## DATASET EXTRACT
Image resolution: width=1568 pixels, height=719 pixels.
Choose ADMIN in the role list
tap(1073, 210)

--

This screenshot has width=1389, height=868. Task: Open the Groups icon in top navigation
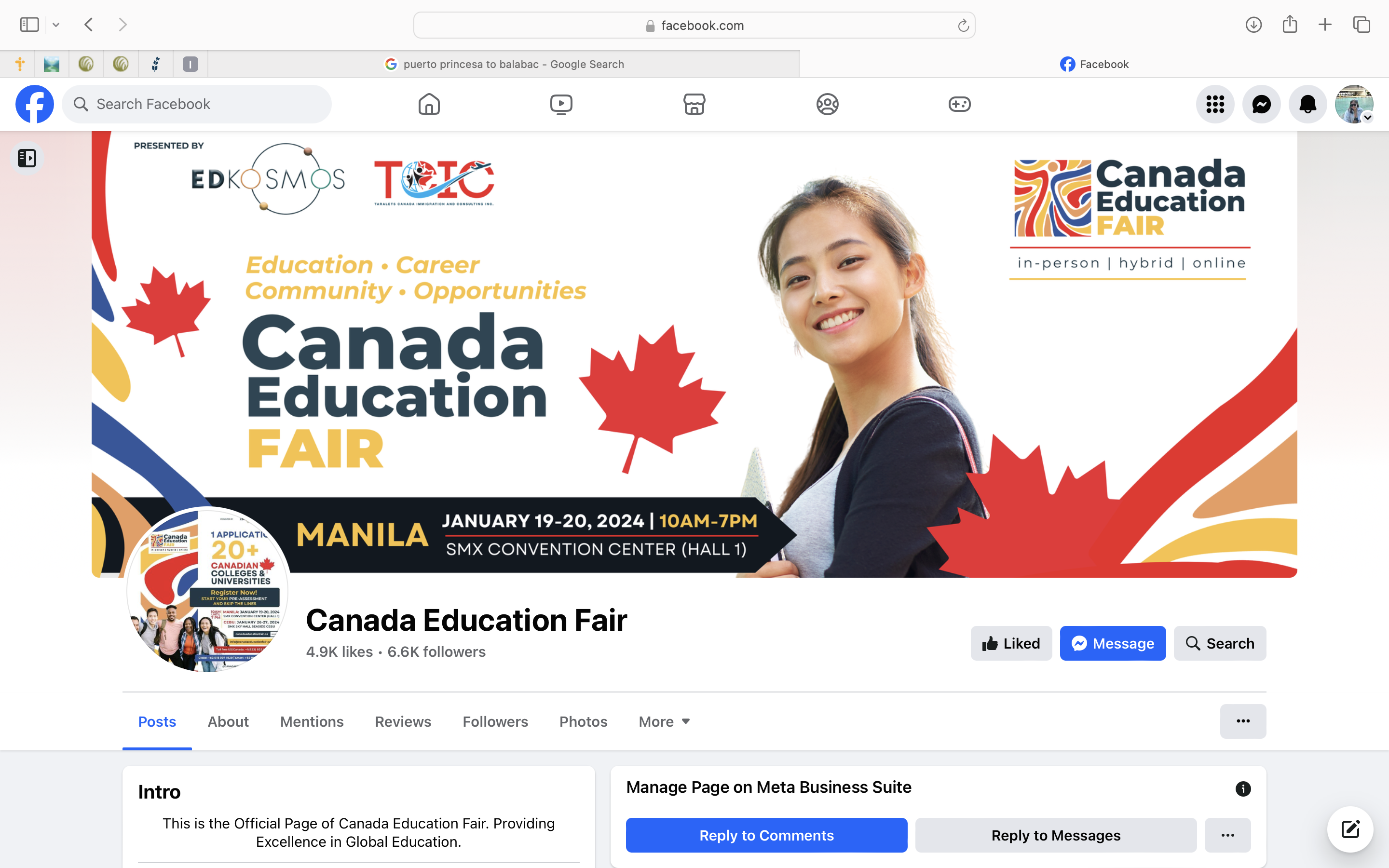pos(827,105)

## SHORT EXERCISE
Rescale the listing from the line with "Image resolution: width=1568" to the line with "tap(1073, 210)" by rewriting those lines in full, requests included. Multiply every coordinate in the answers by 2.05 and round to whole numbers, with halves rounding up.

## ANSWER BELOW
Image resolution: width=1568 pixels, height=719 pixels.
Choose ADMIN in the role list
tap(2200, 431)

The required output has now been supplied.